WHAT THE EXERCISE ASKS: Here the job is to print only the lines from the one containing "How do I perform: Switch to the Motivi tab?" to the end of the entries, both included, exactly as they stand, with pictures excluded.

Records excerpted from a collection
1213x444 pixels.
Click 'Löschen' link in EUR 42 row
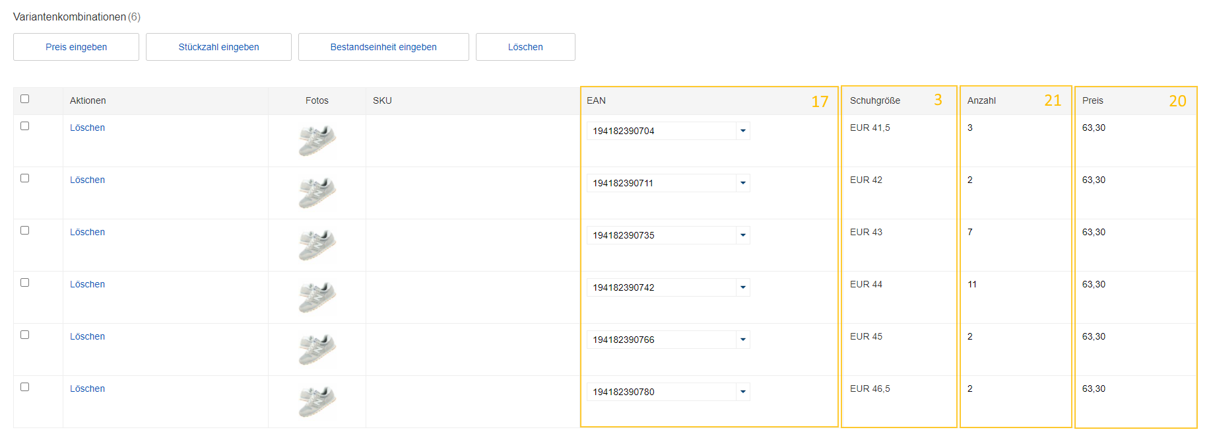pyautogui.click(x=87, y=180)
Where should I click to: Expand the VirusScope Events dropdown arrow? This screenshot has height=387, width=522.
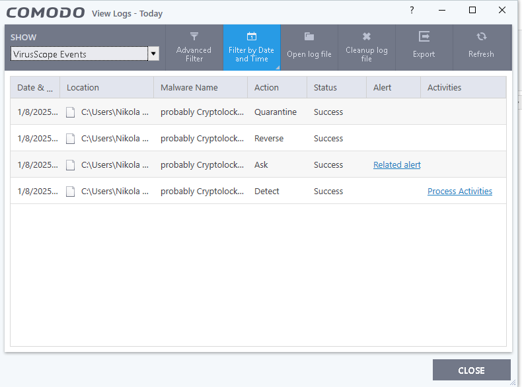pyautogui.click(x=153, y=54)
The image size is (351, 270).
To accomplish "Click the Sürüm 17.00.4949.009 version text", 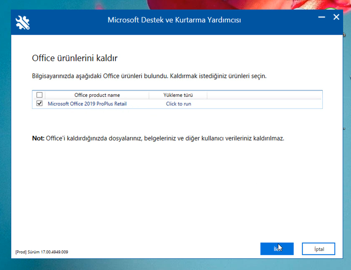I will (x=42, y=252).
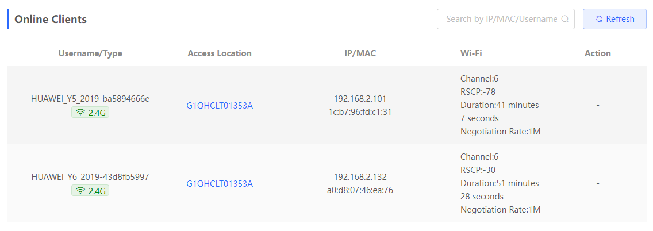Click the 2.4G badge under HUAWEI_Y6
This screenshot has width=653, height=231.
(90, 191)
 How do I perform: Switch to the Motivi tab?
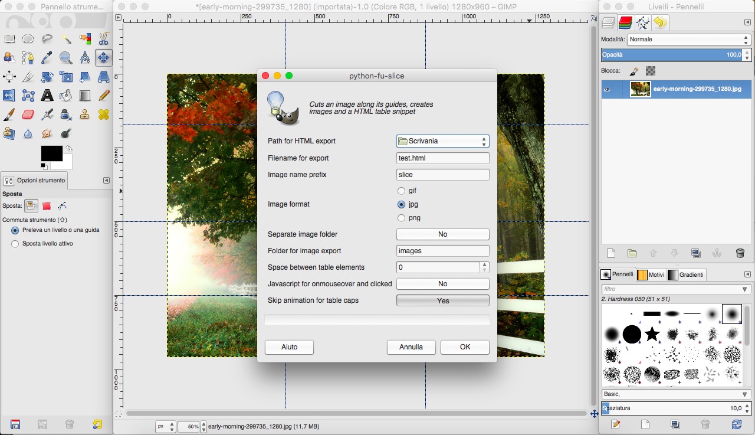coord(651,274)
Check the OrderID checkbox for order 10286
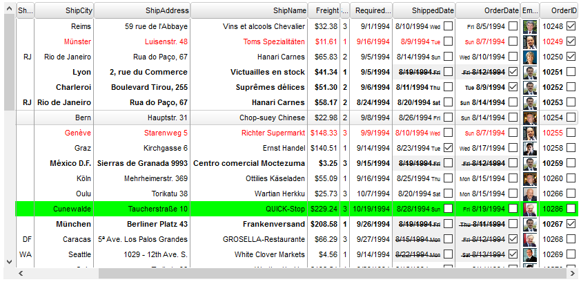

FINAL ANSWER:
 How do I perform: Switch to the Motivi tab?
coord(651,274)
Check the OrderID checkbox for order 10286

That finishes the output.